From teaching through a global pandemic to adjusting in real time to teacher shortages and policy changes, from worrying about school safety to trying to manage more disruptive behavior in your classroom, this past school year alone has presented huge challenges.
As humans, we are neurobiologically wired for connection – it’s in our DNA. And, as educators, you are wired to help support the students (and fellow educators) you serve – it’s why you entered this profession to begin with. However, due to all of the external (and internal) pressures, you and so many other educators are likely feeling burned out, exhausted, and overwhelmed.
If you are feeling that way, it’s nearly impossible to create a culture of connection and belonging in your classroom, which respected researchers – from Brené Brown to John Hattie to Zaretta Hammond – point to as a best practice in helping students grow and learn. So, in order to really show up for your students, please give yourself permission and space to show up for yourself.
Taking Time to Reflect
With back-to-school here, it’s time to reflect on the last couple of months. Here are three questions to get started:
- Did you take any time off this summer?
- Did you go on vacation?
- Did you give yourself a real break from work?
If you answered ‘no’ to any of these questions then stop right now, take a deep breath, and say out loud to yourself: I matter.
You deserve a break (even if it is a few minutes) to recharge, reset, and rejuvenate. This is not indulgent but rather it is essential to your well-being.
Even with a demanding schedule, remember there are ways to easily incorporate self-care into your daily routine and to focus on yourself (even if it is just for a few minutes!)
Without proper self-care, it is hard to be the strongest educator and leader possible. Here are five ways you can take care of yourself right now:
Take a deep breath. Take the kind of deep breath where you stop and pause. Inhale for five seconds, hold it for five seconds, and exhale for five seconds (Stop reading this article right now and try it. And now try it again!).
Smile in the mirror for 10 seconds. Yes, it sounds weird and uncomfortable, however, if you can smile, your neurobiology will start to produce a bit of serotonin. And, if you combine breathing and smiling, the breathing will start to relax your body and the smile will help to remind you that you are human. It’s free and it will help you feel better.
Move your body. This does not have to be a 30-minute Beachbody class – just get up, walk around your office, or go for a walk outside. Moving your body with intention is good for you!
Schedule time for you.

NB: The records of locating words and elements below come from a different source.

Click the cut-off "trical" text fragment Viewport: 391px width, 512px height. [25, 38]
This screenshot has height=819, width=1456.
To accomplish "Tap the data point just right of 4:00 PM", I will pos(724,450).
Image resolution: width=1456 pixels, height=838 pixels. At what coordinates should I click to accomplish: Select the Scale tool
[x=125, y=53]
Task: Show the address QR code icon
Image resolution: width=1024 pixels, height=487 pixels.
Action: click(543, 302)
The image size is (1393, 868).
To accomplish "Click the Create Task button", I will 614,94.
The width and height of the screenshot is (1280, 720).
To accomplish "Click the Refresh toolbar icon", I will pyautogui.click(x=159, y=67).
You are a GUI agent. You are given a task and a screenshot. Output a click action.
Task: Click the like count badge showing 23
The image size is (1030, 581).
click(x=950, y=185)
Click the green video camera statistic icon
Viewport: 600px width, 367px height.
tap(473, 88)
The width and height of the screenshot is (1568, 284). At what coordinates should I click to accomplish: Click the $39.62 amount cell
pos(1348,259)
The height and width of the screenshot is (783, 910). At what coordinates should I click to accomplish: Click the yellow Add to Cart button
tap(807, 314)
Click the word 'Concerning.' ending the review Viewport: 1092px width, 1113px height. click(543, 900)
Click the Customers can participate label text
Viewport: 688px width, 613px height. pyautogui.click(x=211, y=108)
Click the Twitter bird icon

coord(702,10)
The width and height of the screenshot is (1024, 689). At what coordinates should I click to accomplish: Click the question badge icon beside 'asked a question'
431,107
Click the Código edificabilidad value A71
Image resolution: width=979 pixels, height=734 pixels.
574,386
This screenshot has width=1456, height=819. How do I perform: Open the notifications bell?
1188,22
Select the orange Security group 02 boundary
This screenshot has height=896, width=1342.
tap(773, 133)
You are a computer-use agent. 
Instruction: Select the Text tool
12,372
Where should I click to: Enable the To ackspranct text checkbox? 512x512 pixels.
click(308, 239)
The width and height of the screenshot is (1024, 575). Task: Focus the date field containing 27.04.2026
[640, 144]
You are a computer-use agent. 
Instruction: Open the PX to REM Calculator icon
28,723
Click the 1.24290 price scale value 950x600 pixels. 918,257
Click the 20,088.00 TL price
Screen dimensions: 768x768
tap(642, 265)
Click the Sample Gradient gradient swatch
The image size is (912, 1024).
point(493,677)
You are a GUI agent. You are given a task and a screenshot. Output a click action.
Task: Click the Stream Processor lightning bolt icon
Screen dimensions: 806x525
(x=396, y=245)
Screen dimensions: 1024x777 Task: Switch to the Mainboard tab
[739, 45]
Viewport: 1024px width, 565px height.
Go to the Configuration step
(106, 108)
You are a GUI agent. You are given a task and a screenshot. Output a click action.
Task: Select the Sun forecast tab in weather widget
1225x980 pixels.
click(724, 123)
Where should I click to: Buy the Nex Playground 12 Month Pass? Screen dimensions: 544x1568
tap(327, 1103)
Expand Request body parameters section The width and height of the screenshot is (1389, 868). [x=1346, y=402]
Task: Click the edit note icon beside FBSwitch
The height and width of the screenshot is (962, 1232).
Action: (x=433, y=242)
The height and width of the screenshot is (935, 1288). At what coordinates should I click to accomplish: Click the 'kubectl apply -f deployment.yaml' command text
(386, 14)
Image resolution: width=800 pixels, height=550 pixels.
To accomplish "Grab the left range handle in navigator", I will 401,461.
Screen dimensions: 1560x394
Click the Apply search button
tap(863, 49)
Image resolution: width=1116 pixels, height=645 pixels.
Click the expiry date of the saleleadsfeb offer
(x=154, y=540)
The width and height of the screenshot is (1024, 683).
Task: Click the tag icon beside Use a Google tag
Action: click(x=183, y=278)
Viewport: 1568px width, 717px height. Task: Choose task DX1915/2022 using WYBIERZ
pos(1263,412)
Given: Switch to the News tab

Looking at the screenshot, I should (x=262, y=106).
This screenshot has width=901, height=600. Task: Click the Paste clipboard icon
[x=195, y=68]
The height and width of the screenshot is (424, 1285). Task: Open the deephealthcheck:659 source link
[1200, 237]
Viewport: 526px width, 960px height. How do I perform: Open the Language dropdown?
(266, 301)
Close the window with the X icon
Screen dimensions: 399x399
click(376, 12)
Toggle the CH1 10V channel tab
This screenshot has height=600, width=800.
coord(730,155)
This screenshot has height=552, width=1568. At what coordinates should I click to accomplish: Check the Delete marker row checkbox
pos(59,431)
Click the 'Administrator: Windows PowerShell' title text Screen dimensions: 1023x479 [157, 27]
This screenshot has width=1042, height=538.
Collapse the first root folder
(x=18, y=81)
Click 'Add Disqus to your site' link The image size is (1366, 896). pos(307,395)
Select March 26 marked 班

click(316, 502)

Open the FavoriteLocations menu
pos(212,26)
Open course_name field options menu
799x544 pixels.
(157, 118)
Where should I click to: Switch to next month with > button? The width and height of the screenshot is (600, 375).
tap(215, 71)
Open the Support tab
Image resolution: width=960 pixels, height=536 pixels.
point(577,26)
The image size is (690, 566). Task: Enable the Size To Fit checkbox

It may seem too easy (and it is), but if you are not intentional with your time it will be taken. So, whatever it is that helps you feel better – a walk, a workout, time with friends, meditation, yoga, or just 15 minutes of silence – make it happen. Scheduling it, setting an alarm, or using your favorite app will help you actually take the time you need. For example, you could use the timer on your Smartphone as you practice breathing exercises, use the various health features on your Apple Watch or Fitbit, or try out an app like Meditation Studio by Muse.
Give yourself grace. Things are hard and they are hard for everyone. It’s OK to feel however you feel, but it is important to remember you are doing the best you can do.
Despite ongoing challenges, if you can keep remembering that you matter and deserve rest and care, you will be better equipped to tackle what’s in front of you this school year and beyond.